- _PASSAGE PROVIDED_:
SQLAlchemy - ORM for Python

Tavish Aggarwal

February 9, 2022

 

I

n this post, we will discuss SQLAlchemy package which is used for connecting to the Object -Relational databases like:

  1. SQLite
  2. Postgres
  3. MySql and lot more

Some of you might wonder why we need a package to connect to the database when we can connect it directly?

SQLAlchemy package is an ORM which sorts out our development efforts and is very useful. You will understand the advantage of using SQLAlchemy package by end of this post.

ORM (Object Relational Model) is always useful and it helps us to speed up the development.

I am also sharing my Jupyter Notebook to follow along with the post.

Prerequisites

Basic knowledge about the relational database is a must before diving into this post. Below are the topics that you should know before starting with the post:

  1. Creating a table
  2. Insert statements to insert data in a table
  3. Select statements to select rows based on conditions
  4. Update statements to update data in the table
  5. Ordering and aggregating data 
  6. Group by clause and joining the tables

We will start with the SQLite sample database: Chinook. If you are not able to download from the link specified you can always use a file from GitHub.

- _EXERCISES TO COMPLETE_:
a. In the SQLAlchemy post, which SQLite sample database is used first?
b. Quote the SQLAlchemy post from "n this post, we" to "connect it directly?".
c. Extend the SQLAlchemy post, picking up right after its final sentence.
The rows further down come from a different source than the SQLAlchemy post.

- _DATA LISTING_:
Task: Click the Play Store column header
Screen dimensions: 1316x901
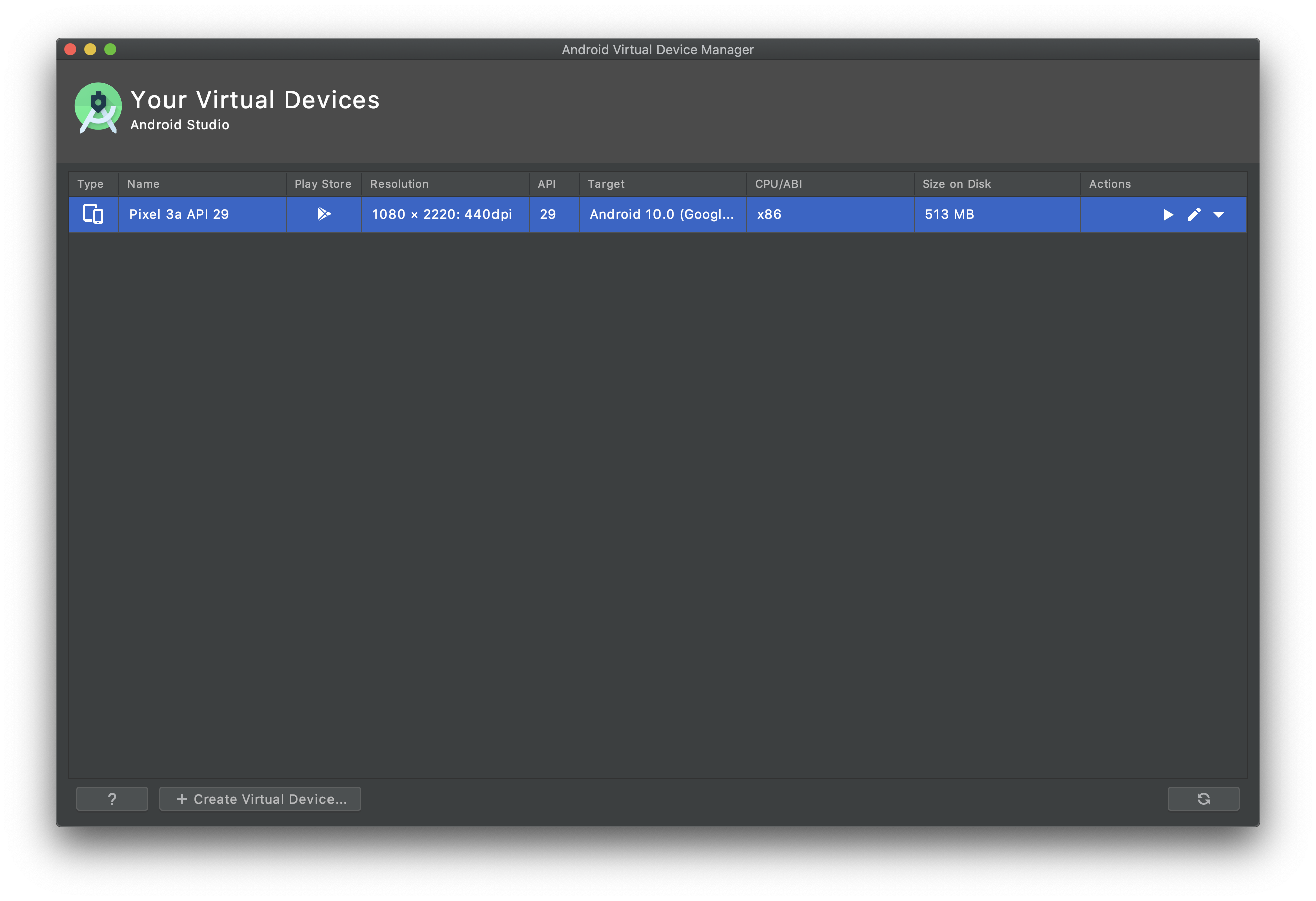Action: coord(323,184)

---

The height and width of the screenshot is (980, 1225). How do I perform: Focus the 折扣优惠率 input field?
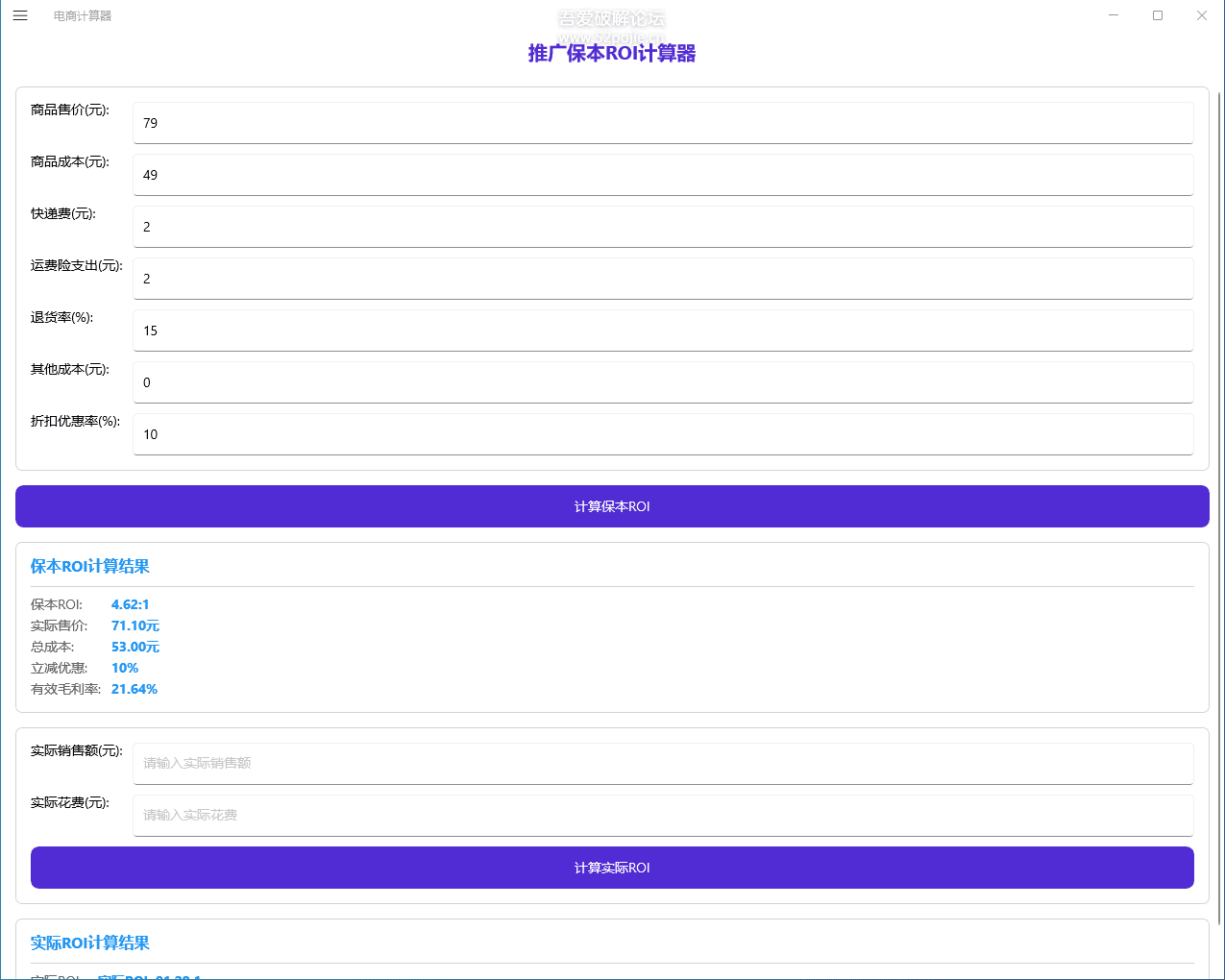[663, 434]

- _RESPONSES TO THE TASKS_:
a. Chinook.

b.
n this post, we will discuss SQLAlchemy package which is used for connecting to the Object -Relational databases like:

  1. SQLite
  2. Postgres
  3. MySql and lot more

Some of you might wonder why we need a package to connect to the database when we can connect it directly?

c.
Topics Covered

Below are the topics covered in this post that SQLAlchemy package has to provide:

  1. Connecting to the database
  2. Creating a Table
  3. Inserting data in a table
    1. Inserting single row in a table
    2. Inserting multiple rows in a table
  4. Selecting data from a table
    1. Filtering data using where clause
    2. Filtering data using in clause
    3. Filtering data using and/or/not operator
    4. Ordering data
      1. Ordering data based on a single column
      2. The reverse ordering of data
      3. Ordering data based on multiple columns
      4. Aggregating and grouping data
        1. Aggregating data
        2. Grouping Data
      5. Renaming column labels
      6. Using case and cast statements
      7. Performing arithmetic operations
  5. Joining tables
  6. Update Operations
  7. Creating Pandas Dataframe out of Result Set
  8. Delete Operation
    1. Deleting data based on a condition
    2. Deleting all of the Data
    3. Deleting Table from the Database

Let's see how to connect to the database engine using SQLAlchemy package.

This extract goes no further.